AUFGABE 1: Welche Datenbank ist laut dem Text über Sicherheitsrisiken wertvoller als eine Datenbank mit den Einzelhandelsstandorten, die Produkte des Unternehmens führen?
AUFGABE 2: Schreib den Text über Sicherheitsrisiken im Unternehmen im Anschluss an seinen letzten Satz weiter.

TEXTAUSZUG:
◇ ◇ ◇ ◇ ◇
Eine der obersten Prioritäten für Informationstechnologieleiter (CIO) und Informationssicherheitsverantwortliche (CISO) ist die Modernisierung der Informationstechnologie zur Beschleunigung der Geschäftsabläufe. Sie spielen auch eine Schlüsselrolle bei der Steuerung der Unternehmensrisiken. Ihr Ziel ist es, das Unternehmen dabei zu unterstützen, Kunden mit neuen digitalen Erlebnissen zu begeistern, die betriebliche Effizienz durch digitale Vernetzung mit Dritten zu steigern und Mitarbeitern die Möglichkeit zu geben, von überall aus produktiv zu sein, während sie gleichzeitig die Geschäftsrisiken minimieren. Dies setzt voraus, dass die CIO- und CISO-Organisationen ihren Mitarbeitern die Möglichkeit geben, die neuesten Technologien, Architekturen und Best Practices für mehr Flexibilität zu nutzen, und gleichzeitig dieselben Leute damit beauftragen, angemessene Sicherheitsmaßnahmen zu ergreifen und Kontrollen über das Verhalten der Mitarbeiter, die Informationen, auf die sie zugreifen, und die Technologie, die sie verwenden, einzurichten, um Verluste zu vermeiden.

Unternehmen müssen die Risiken erkennen und kontrollieren, die im Zusammenhang mit Änderungen an den Markt- und makroökonomischen Bedingungen, dem Verbraucherverhalten, der Lieferkette und den Sicherheitsangriffsflächen entstehen. Eine korrekte Risikobewertung und die Fähigkeit, rasch risikomindernde Maßnahmen zu ergreifen, stellen für Unternehmen einen Wettbewerbsvorteil dar. In diesem Beitrag konzentrieren wir uns auf das Risiko von Sicherheitsangriffsflächen, die unter anderem den Verlust von geistigem Eigentum, die Unterbrechung von Geschäftsprozessen, den Verlust personenbezogener Daten und von Aufsichtsbehörden verhängte Geldstrafen nach sich ziehen können. Das Sicherheitsrisiko lässt sich berechnen, indem man die folgenden Aspekte einer zu betrachtenden Situation evaluiert:

  1. Wert der beteiligten Vermögenswerte
    Vermögenswerte, die an Transaktionen beteiligt sind, sind von unterschiedlicher Bedeutung. So ist beispielsweise eine Datenbank mit personenbezogenen Daten wertvoller als eine Datenbank, in der Einzelhandelsstandorte aufgeführt sind, die Produkte des Unternehmens führen. Sicherheits- und IT-Teams können ein deterministisches Verfahren anwenden, um ein Inventar aller Vermögenswerte zu erstellen und diese durch eine Punktzahl zu kategorisieren, die den „Wert“ des Vermögenswerts darstellt.
◇ ◇ ◇ ◇ ◇
GESPEICHERTE DATEN:
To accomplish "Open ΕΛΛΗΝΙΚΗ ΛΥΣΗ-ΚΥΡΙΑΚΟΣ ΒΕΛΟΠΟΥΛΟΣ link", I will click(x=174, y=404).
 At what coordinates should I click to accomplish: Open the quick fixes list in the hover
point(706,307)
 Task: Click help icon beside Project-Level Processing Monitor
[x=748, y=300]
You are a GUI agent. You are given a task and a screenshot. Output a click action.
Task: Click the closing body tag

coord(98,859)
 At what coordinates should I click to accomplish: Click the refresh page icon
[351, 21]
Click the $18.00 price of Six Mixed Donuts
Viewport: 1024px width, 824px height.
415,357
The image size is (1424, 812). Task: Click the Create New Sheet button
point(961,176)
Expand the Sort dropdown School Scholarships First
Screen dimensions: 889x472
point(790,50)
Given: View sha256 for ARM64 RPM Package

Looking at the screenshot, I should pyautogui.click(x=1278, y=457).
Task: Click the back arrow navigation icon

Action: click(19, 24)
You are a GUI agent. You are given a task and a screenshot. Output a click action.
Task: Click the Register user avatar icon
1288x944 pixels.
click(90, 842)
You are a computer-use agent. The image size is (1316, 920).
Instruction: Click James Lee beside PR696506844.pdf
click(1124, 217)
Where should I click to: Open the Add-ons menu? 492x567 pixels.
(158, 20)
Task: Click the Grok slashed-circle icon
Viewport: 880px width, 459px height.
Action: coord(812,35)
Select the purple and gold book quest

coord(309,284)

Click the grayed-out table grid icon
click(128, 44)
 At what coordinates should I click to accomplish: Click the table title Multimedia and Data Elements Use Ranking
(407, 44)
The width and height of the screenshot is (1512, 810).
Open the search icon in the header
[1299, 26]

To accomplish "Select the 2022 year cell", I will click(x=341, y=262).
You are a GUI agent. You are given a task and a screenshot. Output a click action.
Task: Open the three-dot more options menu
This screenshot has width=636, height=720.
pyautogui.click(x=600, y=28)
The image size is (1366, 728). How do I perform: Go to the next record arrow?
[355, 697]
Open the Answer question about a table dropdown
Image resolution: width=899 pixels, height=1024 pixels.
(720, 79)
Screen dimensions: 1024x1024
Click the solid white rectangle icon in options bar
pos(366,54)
◇ ◇ ◇ ◇ ◇
ANTWORT 1: Eine Datenbank mit personenbezogenen Daten.

ANTWORT 2:
  2. Auswirkungen von Kompromittierungen
    Die Art der Kompromittierung bestimmt die damit verbundenen Auswirkungen. So ist beispielsweise die Auswirkung einer heimlichen Ausspähung von im Datenspeicher enthaltenen personenbezogenen Daten viel größer als eine Störung der Verfügbarkeit des Datenspeichers. Es ist zwar etwas vage, aber dennoch möglich, verschiedene Arten von Kompromittierungen aufzulisten und ihnen eine „Auswirkungspunktzahl“ zuzuweisen.
  3. Kompromittierungswahrscheinlichkeit
    Die Wahrscheinlichkeit, dass eine Transaktion zu einer Kompromittierung eines Vermögenswerts führt, ist der am wenigsten kalkulierbare Faktor bei der Bewertung des mit der Transaktion verbundenen Risikos. Da Menschen allein nicht in der Lage sind, alle erforderlichen Beobachtungen allein zu bewältigen, setzen Unternehmen auf maschinelles Lernen und künstliche Intelligenz, um die Berechnung der Kompromittierungswahrscheinlichkeit zuverlässiger werden zu lassen.

Die Herausforderung besteht darin, das mit jeder einzelnen Transaktion verbundene Risiko annähernd in Echtzeit zu berechnen und geeignete Abhilfemaßnahmen zu ergreifen, um die Auswirkungen einer möglichen Gefährdung zu kontrollieren.

Erkennen des Problems

Die Forderung nach einer Beschleunigung der Geschäftsabläufe führt zu neuen Praktiken, die das Cybersicherheitsrisiko erhöhen. Auf diesen Punkt gehen wir im Folgenden näher ein.

Diagramm 2

  1. Der Wunsch nach beschleunigten Geschäftsabläufen
    1. Digitale Erlebnisse
      Die Verbraucher haben ein unstillbares Verlangen nach digitalen Erlebnissen und wünschen sich laufende Verbesserungen auf mehreren Plattformen (PC, Tablet, Mobiltelefon).
    2. Vernetzte Unternehmen
      Digitale Geschäftsprozesse erfordern die Vernetzung mit Partnern, Anbietern, Händlern und Dienstleistungen anderer Unternehmen.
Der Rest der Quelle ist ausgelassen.